Presenting with a Mac? Brace yourself.

You might think that the staff of high-tech conferences would have no trouble hooking your Mac laptop up to their projectors. You might be wrong.

Based on my experience at 9 recent technology conferences, I can say this to Mac users:

  • Give up right now and convert your Keynote presentation to PowerPoint.
  • Put it on a thumb drive.
  • Watch the setup people try and fail to get the projector to work with your Mac.
  • Wait for the setup people to say, “Can’t you use our PC?”
  • Sigh quietly and stick your thumb drive in their PC.

I have the correct video converter. My Macbook Pro has been hooked up without a hitch by some conference teams. But the majority can’t do it for whatever reason.

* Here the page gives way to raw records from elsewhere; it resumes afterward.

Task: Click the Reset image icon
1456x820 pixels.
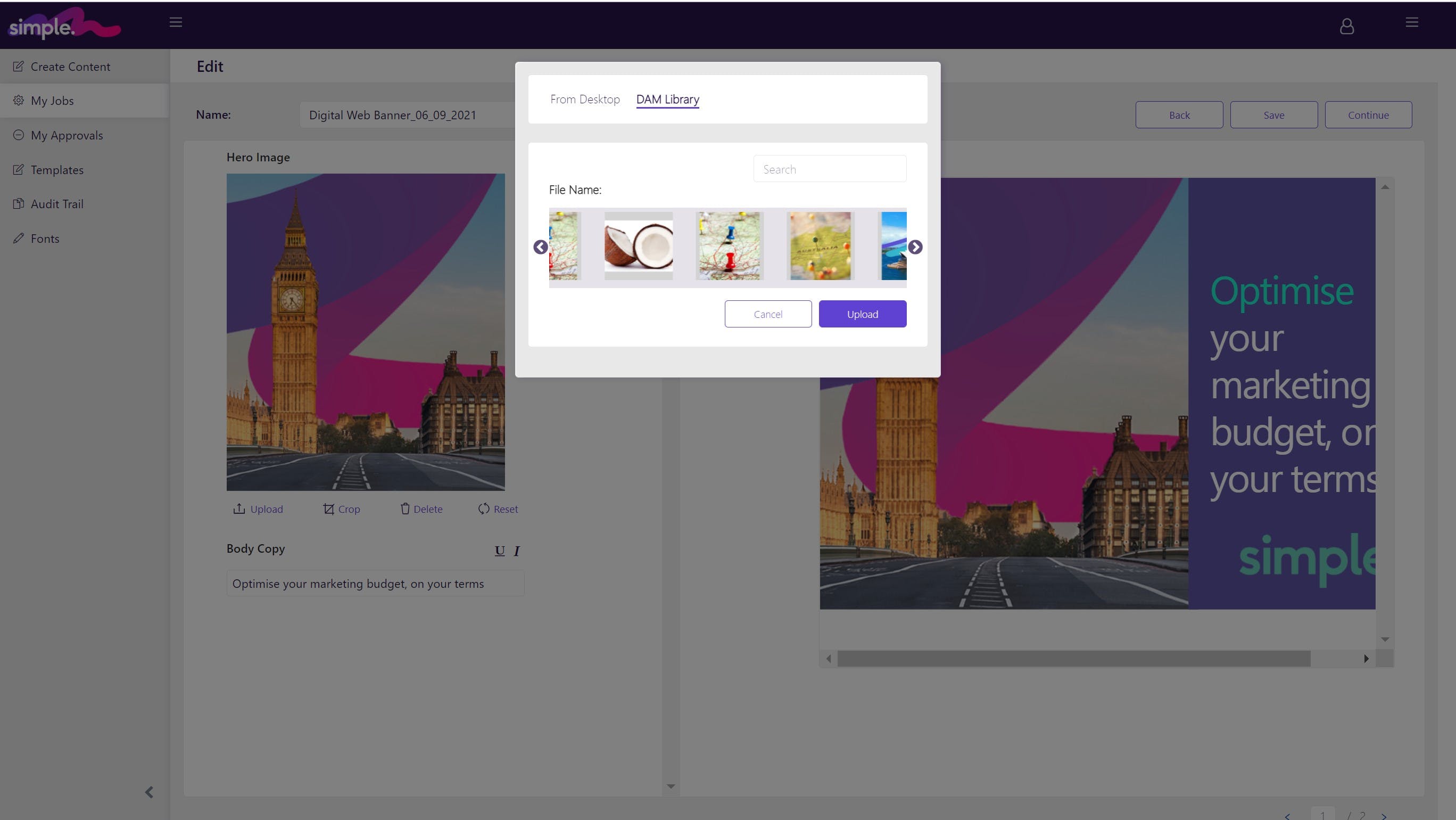Action: tap(484, 509)
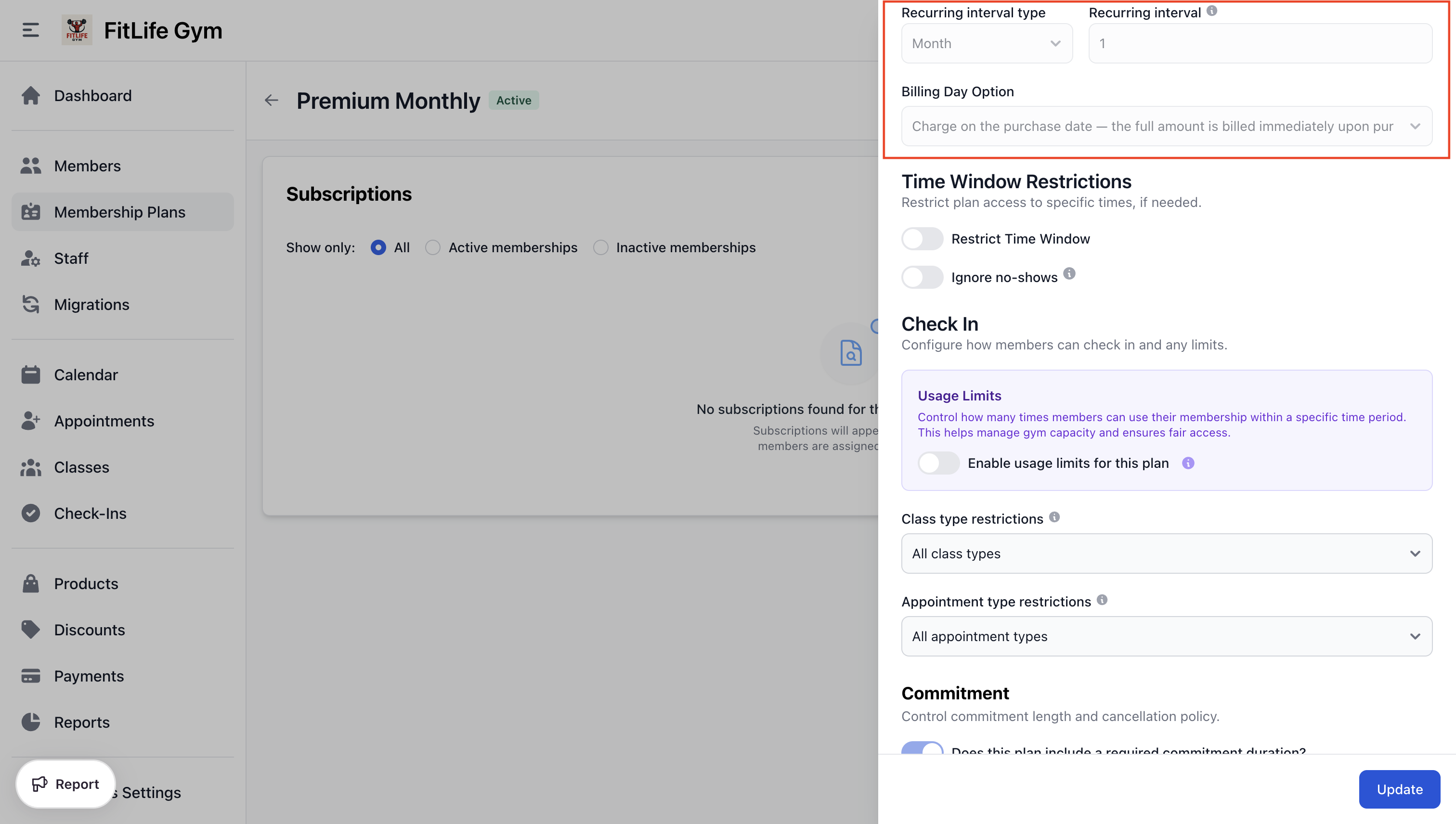Open the Recurring interval type dropdown
Image resolution: width=1456 pixels, height=824 pixels.
pos(986,43)
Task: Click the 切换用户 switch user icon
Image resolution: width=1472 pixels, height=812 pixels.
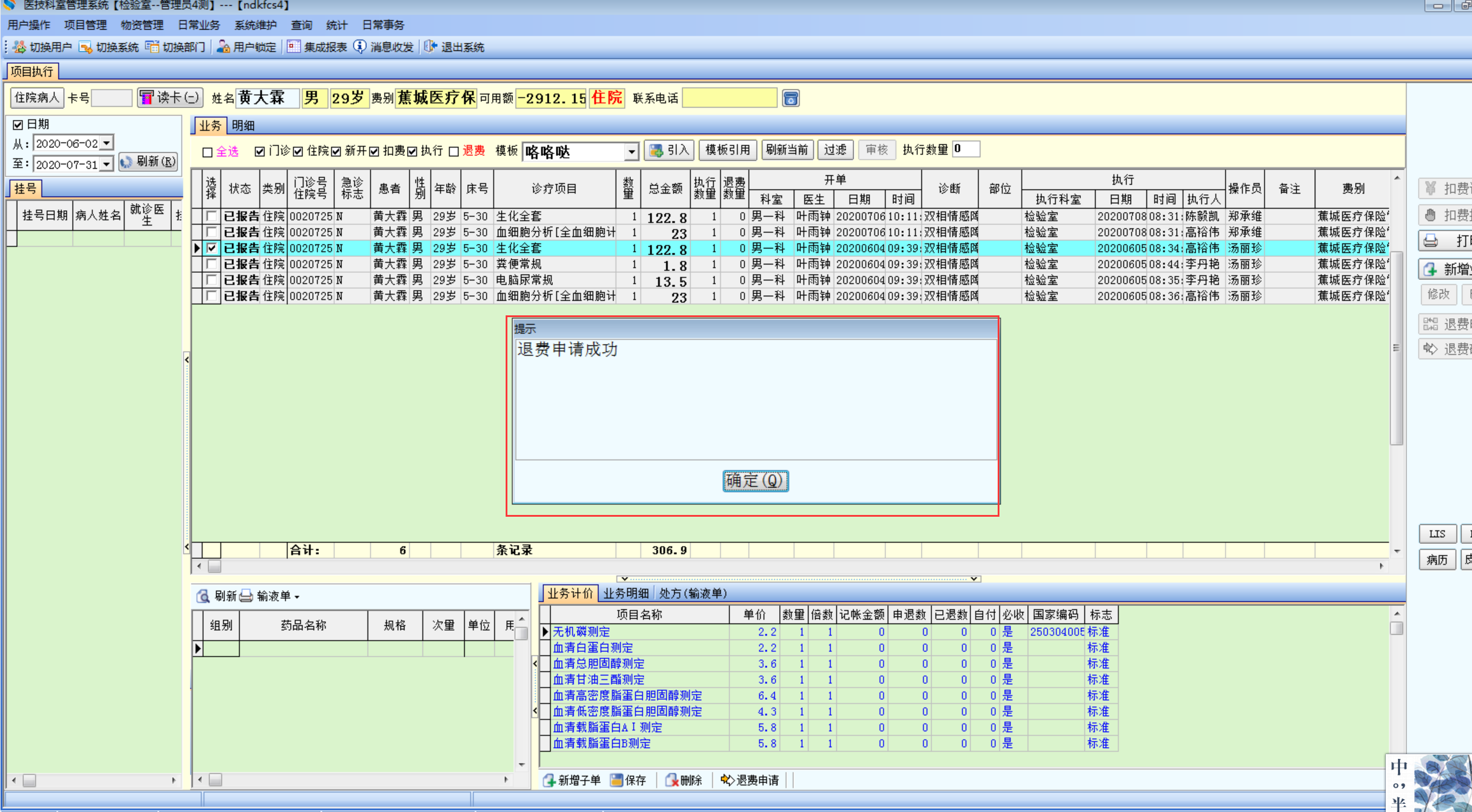Action: pos(20,47)
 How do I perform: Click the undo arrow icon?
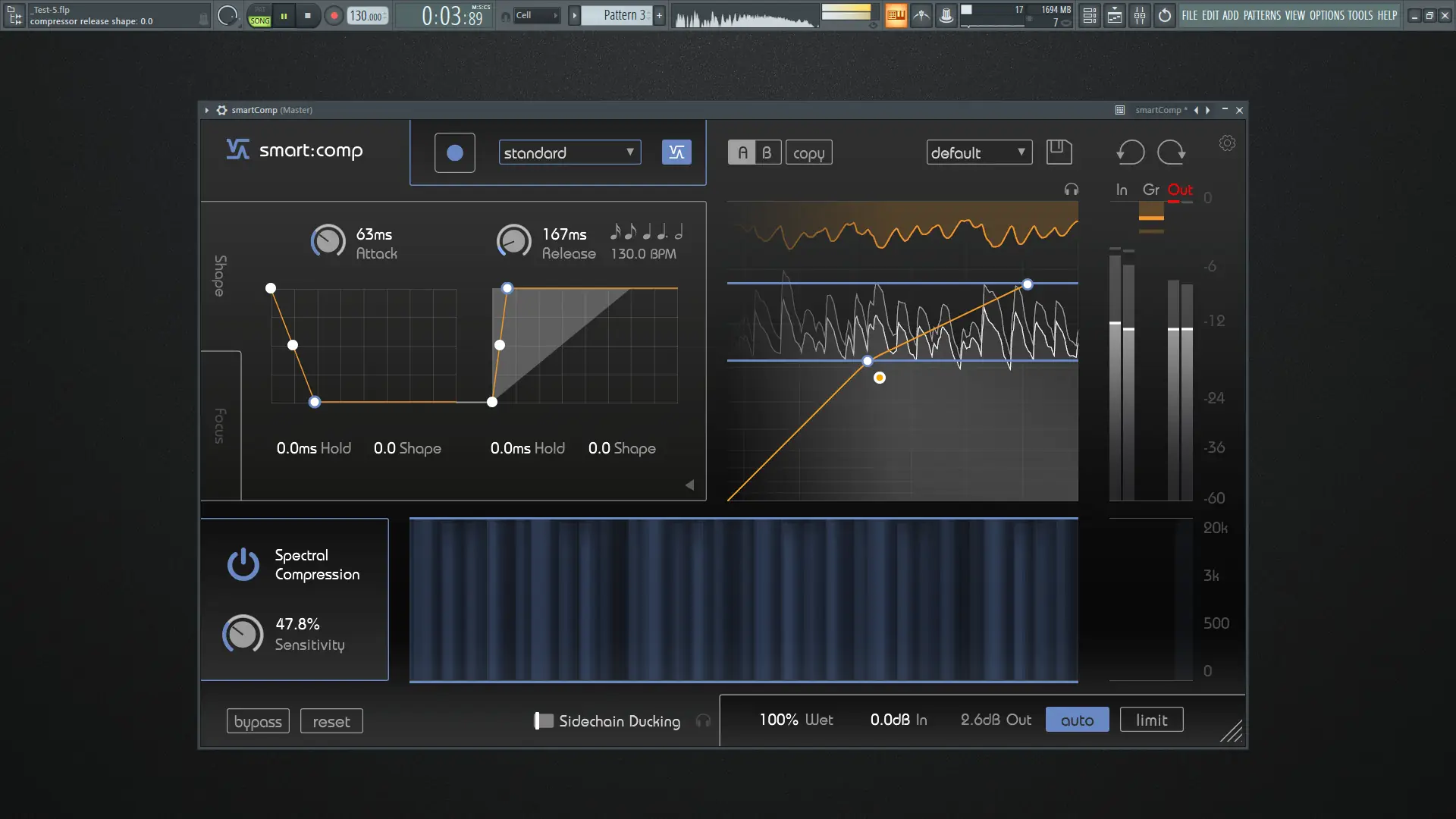1130,152
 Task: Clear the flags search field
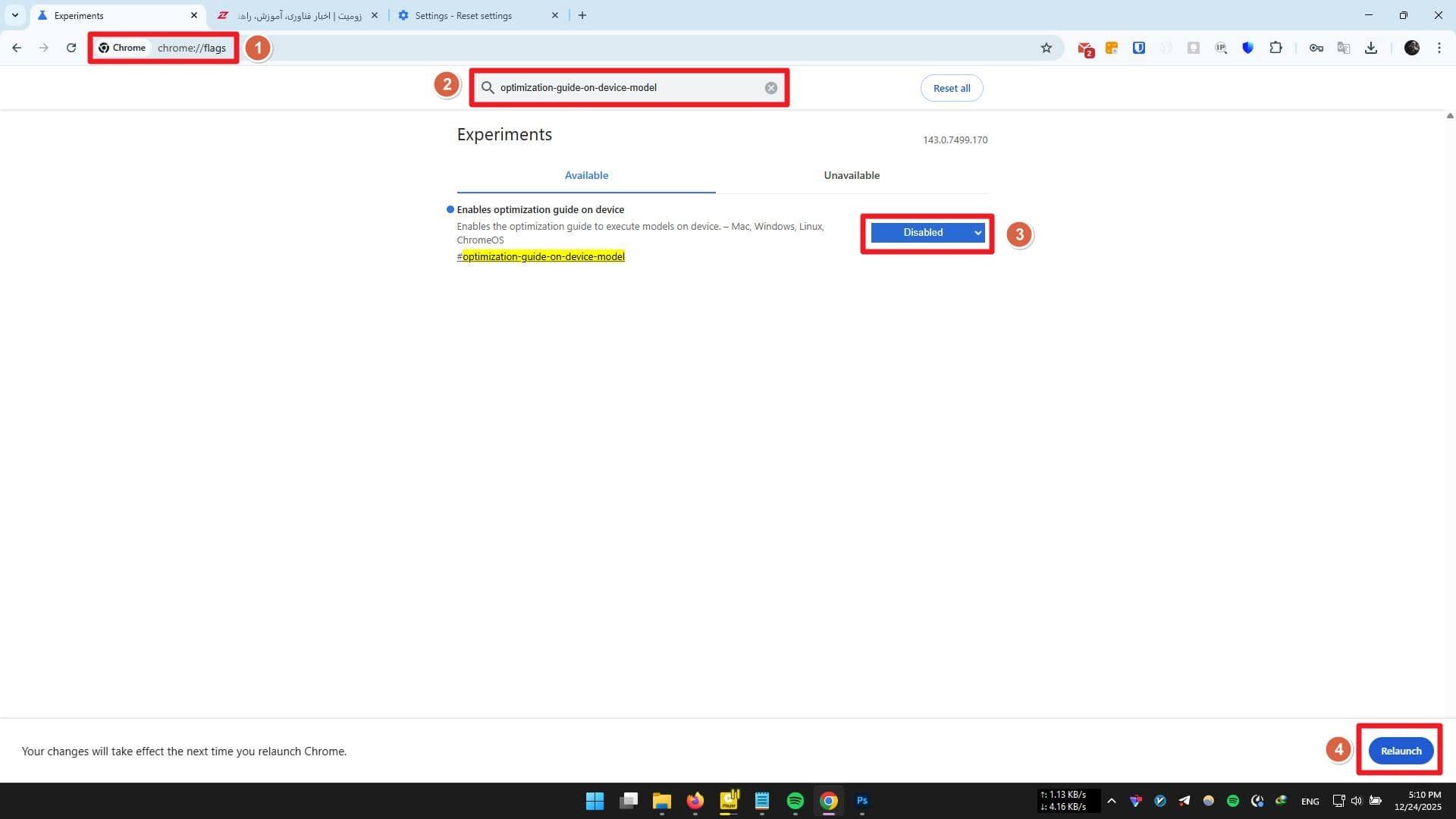(x=770, y=88)
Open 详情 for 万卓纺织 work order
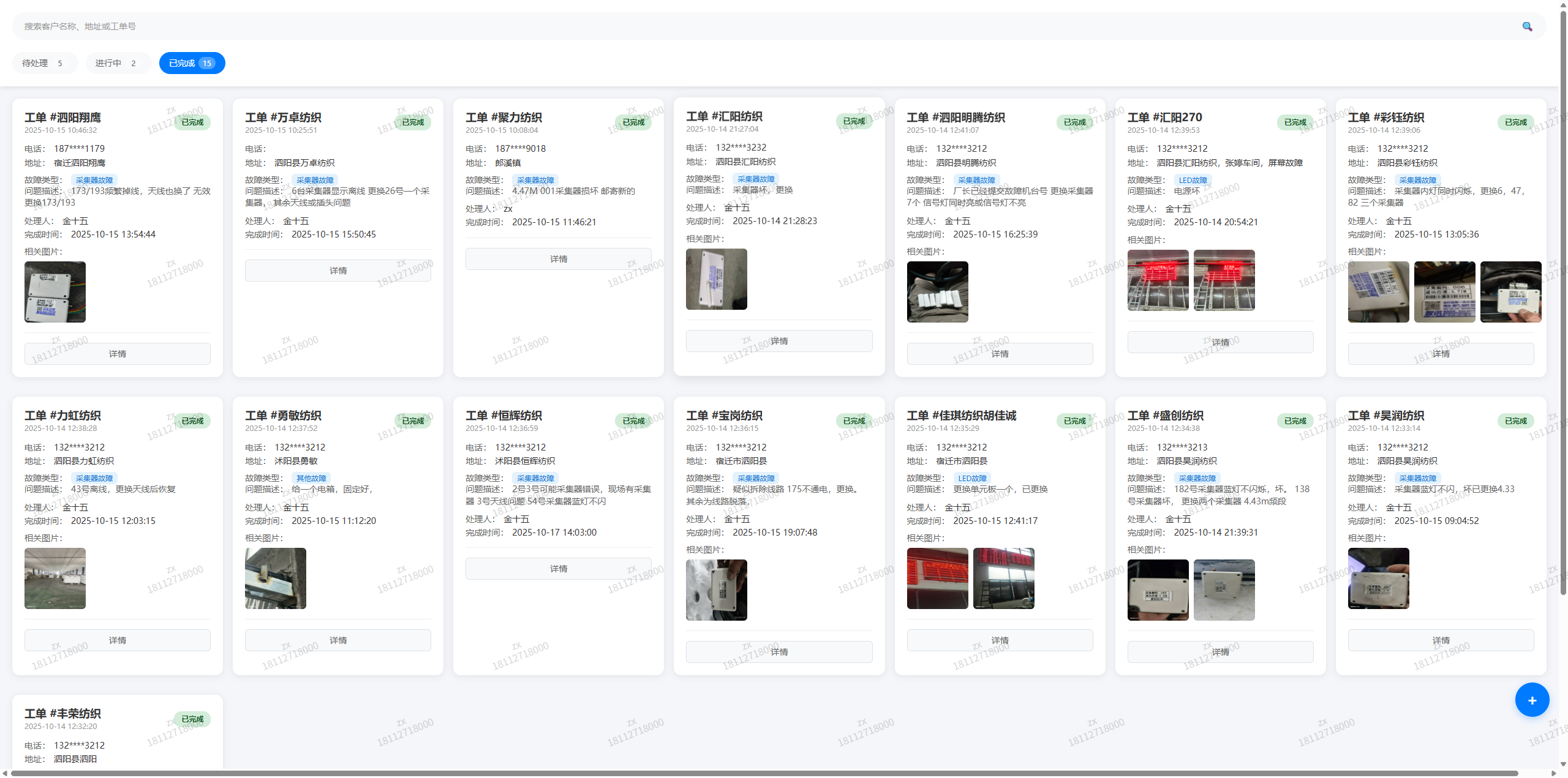Image resolution: width=1568 pixels, height=778 pixels. (337, 271)
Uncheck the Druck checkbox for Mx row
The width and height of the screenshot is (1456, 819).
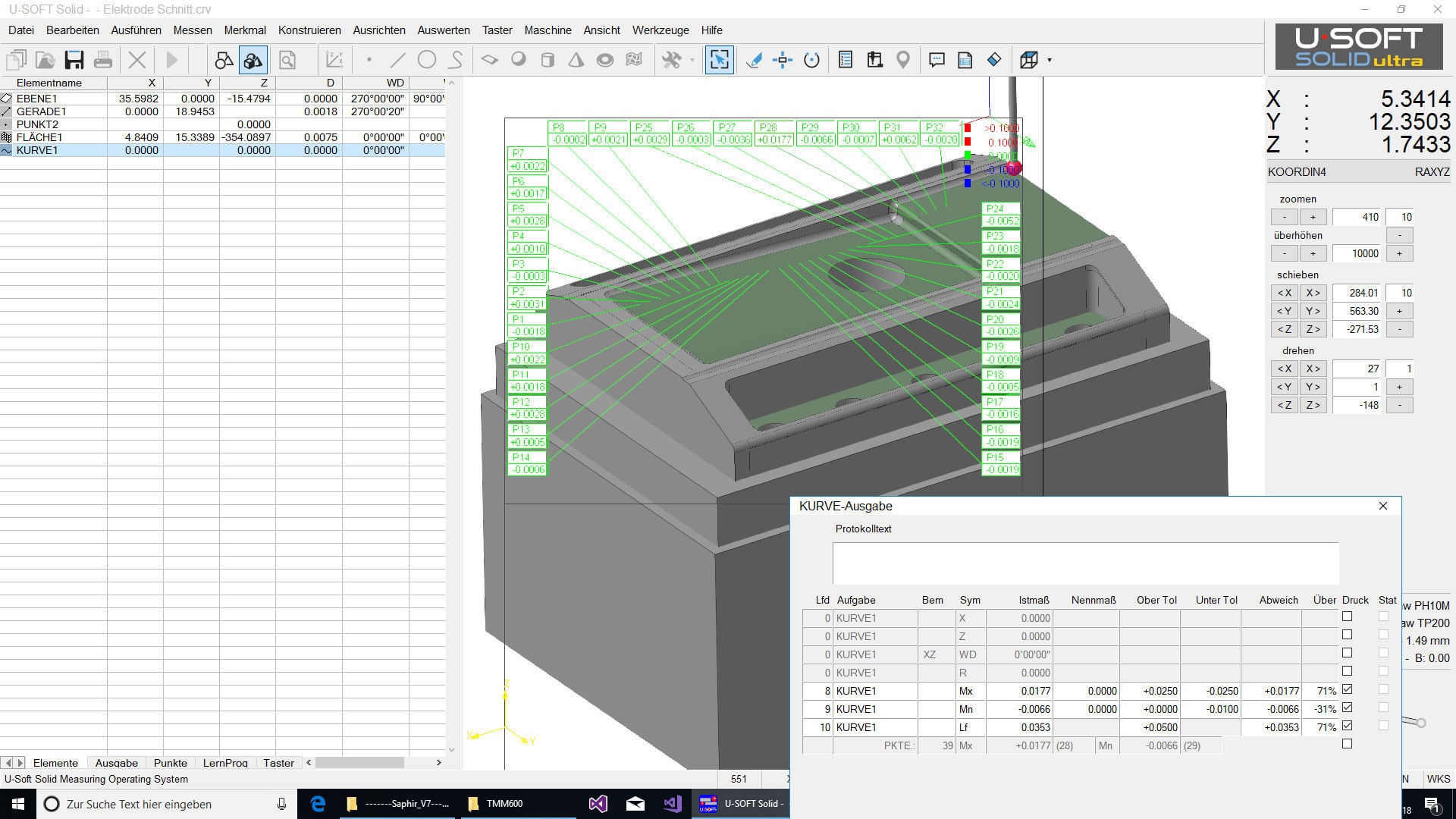[1346, 689]
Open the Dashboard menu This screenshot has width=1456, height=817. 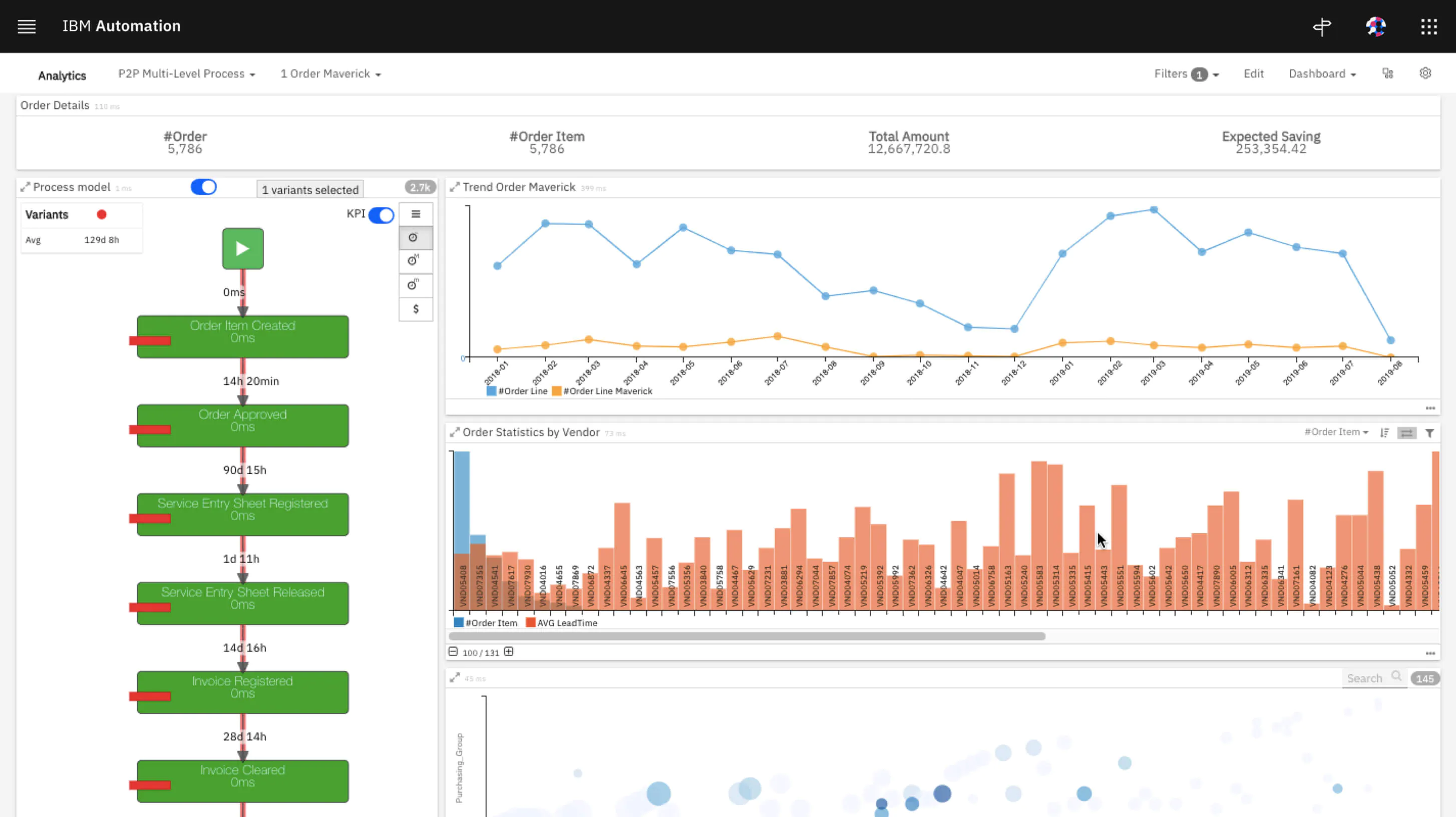pyautogui.click(x=1321, y=74)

This has been true at talks in Australia, the UK, and the US, so I can’t even blame any particular culture for Mac backwardness.

The quickest way to convert Keynote presentations to PowerPoint

Cookies

Polish cookies that for some reason I always find in Turkish groceries

Here’s the method I discovered one memorable night in Melbourne when I was told at 5 PM that my talk for the next morning had to be in PowerPoint for simultaneous webcasting. I use a lot of images in my talks, so that meant converting 87 slides.

I knew from experience that fonts, arrows, and changes in opacity didn’t come out of the conversion looking at all good, so after some desperate experimentation fueled by an entire package of Polish cookies, I ended up with the following process, which has served me well ever since.

  1. In your Keynote file, don’t use any transitions or animations. They don’t add anything, anyway.
  2. Instead of building on one slide, put each build on a separate slide.
  3. Use File > Export to export the slides as PNGs. You’ll get a separate PNG for each slide.
  4. Open PowerPoint or OpenOffice (I use the latter).
  5. Create a new presentation using the same dimensions as the Keynote presentation.
  6. Create a lot of empty slides.
  7. Drag each PNG from the finder onto an empty slide. The PNG should snap into place.
  8. Flip through the slides to check everything.
  9. Save it and you’re done.

You lose a little sharpness, but you save a lot of slide-tweaking time. You can go out for a relaxed Indian dinner instead of, say, sitting on the floor in an “artistic” B&B that has no usable tables or chairs, stuffing yourself with Polish sugar while muttering at your laptop and cursing Microsoft.